Node looking at another node check? [SOLVED]

Hey guys,

This seems like an easy problem, but I can’t seem to get it solved! :frowning:

I know there is a lookAt() function that will point a Quaternion to a certain point… however, how do you detect if a Quaternion is looking at a certain point (within a certain angle range)? I want my enemies to only detect the player if they are looking at the player!

I was trying to use the Yaw/Pitch angles of the “camera” node, passing it through atan2 without much luck… I’d like to know the “right” way to do it :slight_smile:

Thank you!

i guess rays would come in use here, start ray from enemy to where hes facing and if it picks up player, go attack

Hello!



A while back I had a discussion here about using boundingSpheres that could be adapted to work with what you’re saying. Not sure if it’s the best solution, but it would allow you to define a “field of view” for your enemies to aggro your player.



http://hub.jmonkeyengine.org/groups/general-2/forum/topic/boundingvolume-questions/



Essentially involves a boundingSphere that you attach to your enemy arbitrarily (In other words, It’s just there for this calculation. This is NOT the physics bounding check, this is just regular ol’ object v object checking). On your enemy’s update you’d want to check if the player is touching/enveloped in this sphere, and furthermore using some dot product magic ™ to figure out if the player is in the enemy’s field of view. Using this technique, if the player is behind the enemy, the dot product will come back to tell you that the enemy cannot see the player. ~ In a nutshell.



Pseudo:

  1. Check to see if the player is in my bounding sphere that defines my view distance
  2. Check to see if the player is in my field of view (front dot product)
  3. (OPTIONAL) Check if something is obstructing my view of the player



    (3) Prevents aggro through walls, but I wouldn’t worry about it until you’re ready to worry about it.

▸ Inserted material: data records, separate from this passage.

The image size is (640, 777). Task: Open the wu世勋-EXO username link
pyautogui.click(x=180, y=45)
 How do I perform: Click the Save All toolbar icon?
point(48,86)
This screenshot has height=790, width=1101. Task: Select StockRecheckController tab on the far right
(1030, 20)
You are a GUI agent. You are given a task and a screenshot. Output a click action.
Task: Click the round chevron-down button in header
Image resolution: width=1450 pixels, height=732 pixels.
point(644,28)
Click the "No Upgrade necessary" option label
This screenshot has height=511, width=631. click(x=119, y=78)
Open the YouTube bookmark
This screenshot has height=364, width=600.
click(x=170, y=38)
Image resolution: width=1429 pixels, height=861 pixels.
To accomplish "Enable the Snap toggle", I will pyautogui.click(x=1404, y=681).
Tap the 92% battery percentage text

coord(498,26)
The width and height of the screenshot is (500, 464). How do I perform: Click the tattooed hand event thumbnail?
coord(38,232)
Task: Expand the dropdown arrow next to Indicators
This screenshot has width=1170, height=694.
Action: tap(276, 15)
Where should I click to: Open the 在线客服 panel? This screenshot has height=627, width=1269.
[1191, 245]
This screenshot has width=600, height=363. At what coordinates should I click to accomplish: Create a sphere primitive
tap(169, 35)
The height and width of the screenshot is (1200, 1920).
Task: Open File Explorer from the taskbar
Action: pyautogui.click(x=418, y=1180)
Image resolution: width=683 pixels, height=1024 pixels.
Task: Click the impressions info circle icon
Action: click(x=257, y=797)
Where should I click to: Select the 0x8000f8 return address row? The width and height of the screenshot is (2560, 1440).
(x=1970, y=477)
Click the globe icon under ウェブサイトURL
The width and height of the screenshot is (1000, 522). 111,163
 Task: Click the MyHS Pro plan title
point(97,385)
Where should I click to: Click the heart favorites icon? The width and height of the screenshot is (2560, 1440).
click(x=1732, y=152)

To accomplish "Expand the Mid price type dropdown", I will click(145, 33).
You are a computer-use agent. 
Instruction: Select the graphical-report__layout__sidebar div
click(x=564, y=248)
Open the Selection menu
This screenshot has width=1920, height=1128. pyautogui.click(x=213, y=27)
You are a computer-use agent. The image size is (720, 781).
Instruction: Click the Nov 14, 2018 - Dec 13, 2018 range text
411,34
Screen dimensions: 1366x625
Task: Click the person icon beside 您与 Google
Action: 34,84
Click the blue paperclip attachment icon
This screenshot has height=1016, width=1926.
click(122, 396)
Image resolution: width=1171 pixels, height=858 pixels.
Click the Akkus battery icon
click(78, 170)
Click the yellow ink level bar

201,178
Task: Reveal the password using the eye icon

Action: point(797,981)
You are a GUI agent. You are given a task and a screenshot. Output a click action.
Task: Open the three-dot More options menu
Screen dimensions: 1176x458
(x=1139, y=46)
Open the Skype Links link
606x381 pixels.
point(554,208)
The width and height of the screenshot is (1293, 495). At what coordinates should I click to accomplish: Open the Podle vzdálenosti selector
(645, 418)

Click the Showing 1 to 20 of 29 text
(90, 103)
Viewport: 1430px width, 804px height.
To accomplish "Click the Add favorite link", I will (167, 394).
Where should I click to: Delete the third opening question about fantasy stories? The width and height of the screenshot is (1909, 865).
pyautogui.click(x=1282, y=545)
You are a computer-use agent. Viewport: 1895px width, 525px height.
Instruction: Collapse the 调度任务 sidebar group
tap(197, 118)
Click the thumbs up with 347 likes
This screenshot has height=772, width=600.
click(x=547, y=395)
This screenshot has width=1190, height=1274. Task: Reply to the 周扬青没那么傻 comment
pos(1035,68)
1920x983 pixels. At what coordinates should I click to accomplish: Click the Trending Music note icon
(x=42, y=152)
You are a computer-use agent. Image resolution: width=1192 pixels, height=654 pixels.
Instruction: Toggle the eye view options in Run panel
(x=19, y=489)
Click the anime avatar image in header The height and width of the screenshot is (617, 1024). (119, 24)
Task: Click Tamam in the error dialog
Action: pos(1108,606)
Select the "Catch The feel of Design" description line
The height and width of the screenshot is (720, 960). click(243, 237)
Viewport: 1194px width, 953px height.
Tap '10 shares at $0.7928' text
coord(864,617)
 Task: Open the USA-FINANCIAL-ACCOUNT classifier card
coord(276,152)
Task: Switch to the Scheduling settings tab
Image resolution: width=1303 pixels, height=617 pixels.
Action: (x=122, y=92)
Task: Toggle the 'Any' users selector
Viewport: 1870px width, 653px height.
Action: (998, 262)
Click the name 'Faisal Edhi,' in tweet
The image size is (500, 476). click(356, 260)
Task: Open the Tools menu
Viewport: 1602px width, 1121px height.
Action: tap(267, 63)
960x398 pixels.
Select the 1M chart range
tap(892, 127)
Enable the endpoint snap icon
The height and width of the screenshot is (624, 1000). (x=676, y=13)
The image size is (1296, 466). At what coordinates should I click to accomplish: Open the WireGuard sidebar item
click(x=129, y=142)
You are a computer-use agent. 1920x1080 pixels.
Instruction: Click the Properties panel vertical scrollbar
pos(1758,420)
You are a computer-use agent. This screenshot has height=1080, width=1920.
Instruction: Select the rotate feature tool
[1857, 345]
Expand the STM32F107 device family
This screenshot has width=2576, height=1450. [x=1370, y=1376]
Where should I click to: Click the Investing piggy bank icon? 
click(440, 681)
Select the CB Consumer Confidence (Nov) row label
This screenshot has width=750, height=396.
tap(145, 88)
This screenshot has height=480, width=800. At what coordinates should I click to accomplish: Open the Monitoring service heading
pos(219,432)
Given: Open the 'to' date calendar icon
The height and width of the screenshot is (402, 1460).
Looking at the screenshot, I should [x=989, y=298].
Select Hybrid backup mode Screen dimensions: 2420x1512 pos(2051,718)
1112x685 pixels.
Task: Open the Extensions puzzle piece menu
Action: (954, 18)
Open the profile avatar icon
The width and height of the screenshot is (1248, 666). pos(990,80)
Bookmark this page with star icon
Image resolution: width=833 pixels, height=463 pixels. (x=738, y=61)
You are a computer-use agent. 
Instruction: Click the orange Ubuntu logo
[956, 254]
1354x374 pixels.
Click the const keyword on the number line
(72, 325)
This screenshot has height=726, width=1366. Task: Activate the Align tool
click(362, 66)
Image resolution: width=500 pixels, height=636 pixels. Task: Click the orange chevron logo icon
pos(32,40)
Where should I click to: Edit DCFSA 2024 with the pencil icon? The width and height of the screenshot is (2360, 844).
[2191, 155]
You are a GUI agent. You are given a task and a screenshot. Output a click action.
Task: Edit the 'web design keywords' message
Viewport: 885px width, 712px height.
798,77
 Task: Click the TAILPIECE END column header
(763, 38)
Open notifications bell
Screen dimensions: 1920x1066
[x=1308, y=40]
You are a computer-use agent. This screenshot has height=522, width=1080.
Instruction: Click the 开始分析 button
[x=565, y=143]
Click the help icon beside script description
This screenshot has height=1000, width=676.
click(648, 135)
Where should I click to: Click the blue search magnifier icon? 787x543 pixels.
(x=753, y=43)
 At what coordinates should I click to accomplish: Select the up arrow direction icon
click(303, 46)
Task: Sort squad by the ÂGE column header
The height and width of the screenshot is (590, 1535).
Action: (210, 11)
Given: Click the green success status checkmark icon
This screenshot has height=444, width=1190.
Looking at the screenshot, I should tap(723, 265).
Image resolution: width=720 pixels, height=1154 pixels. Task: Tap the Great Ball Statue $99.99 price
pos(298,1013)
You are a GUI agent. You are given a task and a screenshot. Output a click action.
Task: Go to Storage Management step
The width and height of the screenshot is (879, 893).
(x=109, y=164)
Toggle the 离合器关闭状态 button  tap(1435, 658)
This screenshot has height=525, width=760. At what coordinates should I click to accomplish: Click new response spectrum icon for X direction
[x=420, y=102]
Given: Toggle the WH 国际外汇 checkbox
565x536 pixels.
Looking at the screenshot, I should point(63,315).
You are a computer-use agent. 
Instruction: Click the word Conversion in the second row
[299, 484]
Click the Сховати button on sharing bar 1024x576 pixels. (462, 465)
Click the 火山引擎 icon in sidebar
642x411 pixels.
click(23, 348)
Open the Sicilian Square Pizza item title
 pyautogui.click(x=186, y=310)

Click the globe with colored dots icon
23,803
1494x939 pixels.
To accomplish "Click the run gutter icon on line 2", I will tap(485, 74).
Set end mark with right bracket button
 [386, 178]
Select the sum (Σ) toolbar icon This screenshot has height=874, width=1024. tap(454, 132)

    Using dot products made me feel like some sort of awesomely powerful math wizard or something. That stuff is so useful XD



    Cheers!

    ~FlaH

Thank you for the replies :slight_smile:


ryuu said:
i guess rays would come in use here, start ray from enemy to where hes facing and if it picks up player, go attack


The problem I forsee with using a ray is that it'd need to be exactly pointed at the player... if the enemy is looking just off to the side, the ray will miss the player -- even though the enemy would "see" the player. :/

tehflah said:
Hello!

A while back I had a discussion here about using boundingSpheres that could be adapted to work with what you're saying. Not sure if it's the best solution, but it would allow you to define a "field of view" for your enemies to aggro your player.
...


HHrrrrmmmm... I suppose this would be possible, but it does seem a bit inefficient..? I'd have to store another sphere collision object with each "enemy" object, and move it into proper position for each "sight" check... I'd think (hope) there would be a way to do this with a few Quaternion & Vector3f calculations.. unique idea that I didn't think of, though... maybe I could make this work... until then, any other suggestions? :/

Either you use multiple rays at intervals (which is not exact, but good enough for several AAA games out there), or you need to think of doing some kind of frustrum. I wouldn’t know how to do that, but i guess looking at how the Camera calculates what do draw might be a good start.

Got it!

Yaw/Pitch are the already calculated and stored Yaw & Pitch values for myNode (we are testing if myNode is looking at target.myNode):



[java] // are we even looking at the target?

Quaternion rotator = new Quaternion();

rotator.lookAt(target.myNode.getWorldTranslation().subtract(myNode.getWorldTranslation()),

Vector3f.UNIT_Y);

rotator.toAngles(tempAngles);

if( Math.abs(Helpers.AngleDiff(tempAngles[1], Yaw)) < 0.85f &&

Math.abs(Helpers.AngleDiff(tempAngles[0], Pitch)) < 0.85f ) {

// it is in our view! should do distance checking / obstructing object checking now…

}[/java]

Helpers.AngleDiff code:

[java] public static float AngleDiff(float ang1, float ang2) {

float ang = ang1 - ang2;

if (ang > 3.141593f) ang = -(6.283185f - ang);

if (ang < -3.141593f) ang = (6.283185f + ang);

return ang;

}[/java]

EDIT: Basically, we get the Yaw/Pitch values of our node if it were looking exactly at the player. Then, compare how different these values are to the current node’s Yaw/Pitch values. If the values are too far off, we are looking away!